The city of Zacatecas, jewel of the New Hispanic world

Pin
Send
Share
Send

Enjoy one of the most representative colonial cities in Mexico. Its old buildings will tell you about the history of its people.

The cities established in Mexico during the Colony could not always settle in a suitable place, due to their topography, to produce a clear urban structure that was easy to subdivide, like the grid that the Spanish colonial administration pursued with systematic determination.

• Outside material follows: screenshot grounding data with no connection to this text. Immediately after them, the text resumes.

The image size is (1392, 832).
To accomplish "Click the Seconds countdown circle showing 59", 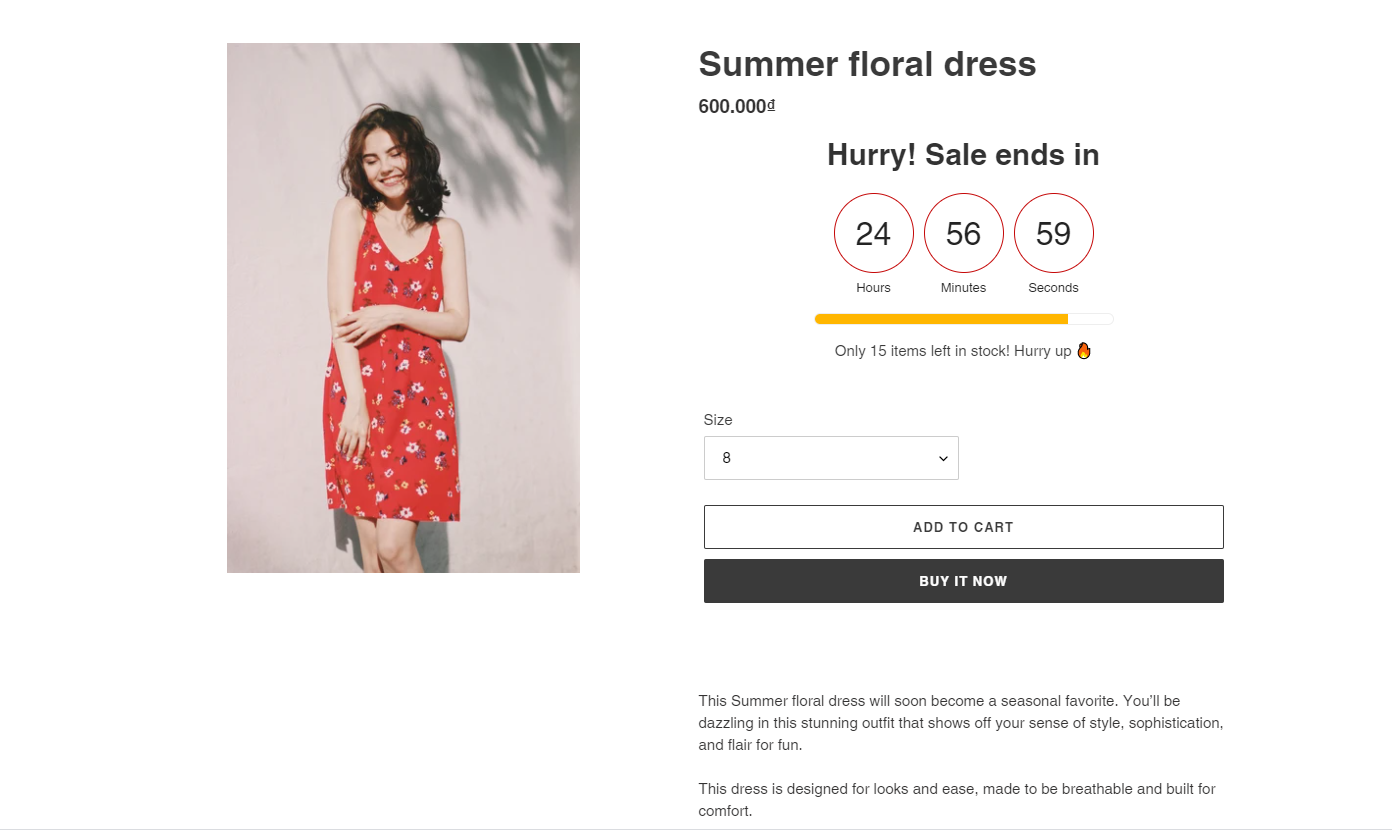I will pos(1053,233).
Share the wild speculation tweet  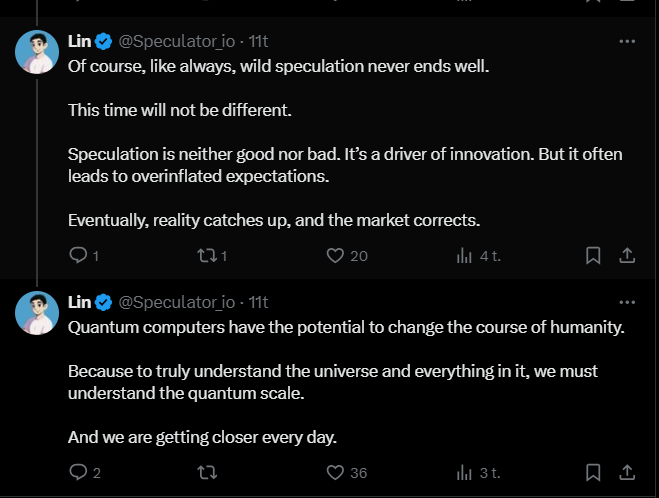(x=627, y=255)
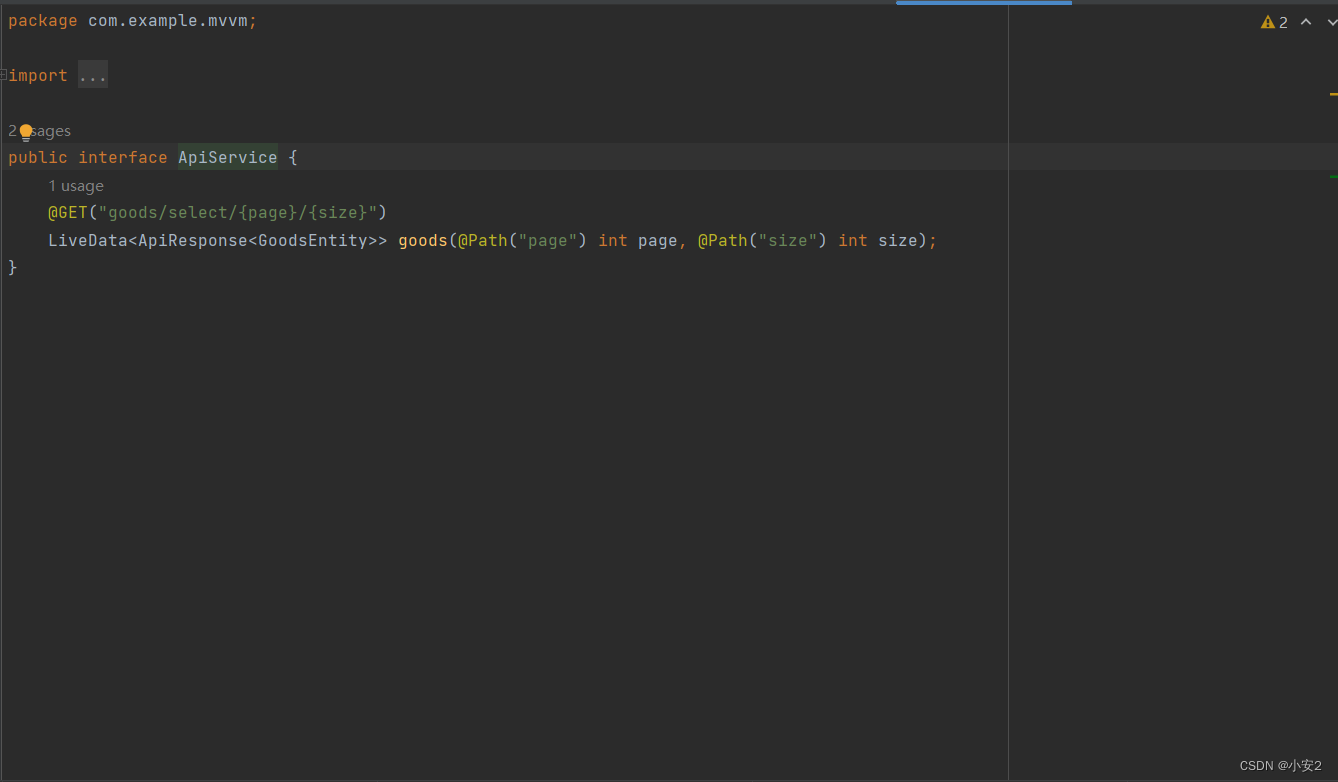Screen dimensions: 1338x782
Task: Navigate to previous warning with up arrow
Action: point(1305,21)
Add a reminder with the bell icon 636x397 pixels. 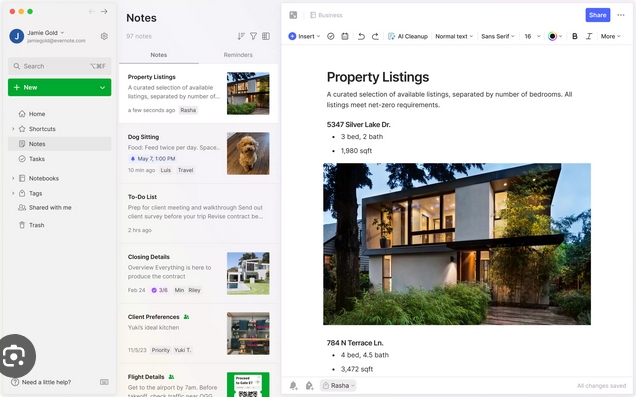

Mining cities simply appeared in those places where the metalliferous veins were found, and if this happened in remote places, difficult to access and with problems to build on their land, one could only resign. In Mexico the best known cases of settlements of this type are Guanajuato, Taxco and Zacatecas. These populations, without the grid that produces urban perspectives of great similarity and not a little monotony, instead have views of enormous appeal and variety, full of surprises: their irregularity becomes an undoubted aesthetic advantage.

The original inhabitants of Zacatecas, the Zacatecos, put up strong resistance to the first Spanish attempts to occupy the site, around 1540. The mineral wealth prevailed and the Spaniards stayed.

The ravine in which the city would grow generates a fabric of very capricious streets, which suddenly widen to form a square, like the main one, whose limits its founders failed to notice, confused with the elongated street, to which its buildings give more important, such as the cathedral, whose ornate façade leaves the first-time visitor speechless. This building began around 1730 as a parish and its design is attributed to the architect Domingo Ximénez Hernández. In 1745 the great façade was completed, which rises like a gigantic altarpiece embedded between the bases of the towers. The ornamental columns are all profusely carved, in strong relief (sometimes up to ten centimeters). Thirteen niches house Christ and the twelve apostles. Other iconographic elements refer to the Immaculate Conception, the Trinity and the Eucharist, symbolized by bunches of grapes and angels with musical instruments. The finish, as Robert J. Mullen points out, “is a prodigy of intricate sculpture. Deeply sculpted flower arrangements, with distinctive and uniquely delineated designs, with deep carved grooves, make up the frame, which flows continuously along the edges of the third body panoply. Not an inch of the space thus delimited was left empty ”.

The cathedral is testimony to the prosperity of the Zacatecan mining industry in the mid-seventeenth century and throughout the eighteenth century, and therefore most of the important colonial buildings in the city date from this period. The temples of Santo Domingo, of San Agustín (converted into a museum, and with a beautiful relief on its north portal) and of San Francisco (no longer the vaults of its roof, and whose former convent is now the Museum of the Rafael Mask stand out). Coronel), as well as the former Jesuit college, which houses the Pedro Coronel Museum. Among the civil buildings it is worth mentioning the Palacio de la Mala Noche, today the Supreme Court of Justice, the current Municipal Presidency, the Rectory of the University and the Casa de la Condesa. The Calderón Theater dates from the 19th century, while the former Mercado González Ortega is a notable Porfirian building, and the house that houses the Goitia Museum is an interesting example of academic architecture from the same period. The San Pedro bullring, now a hotel, is worth seeing. The beautiful view of the city from the Cerro de la Bufa should not be forgotten. Finally, a fact that cannot be overlooked is the fact that the historic center of the city of Zacatecas was declared a World Heritage Site in 1993.

Pin
Send
Share
Send

Video: Yucutan Peninsula, Mexico (September 2024).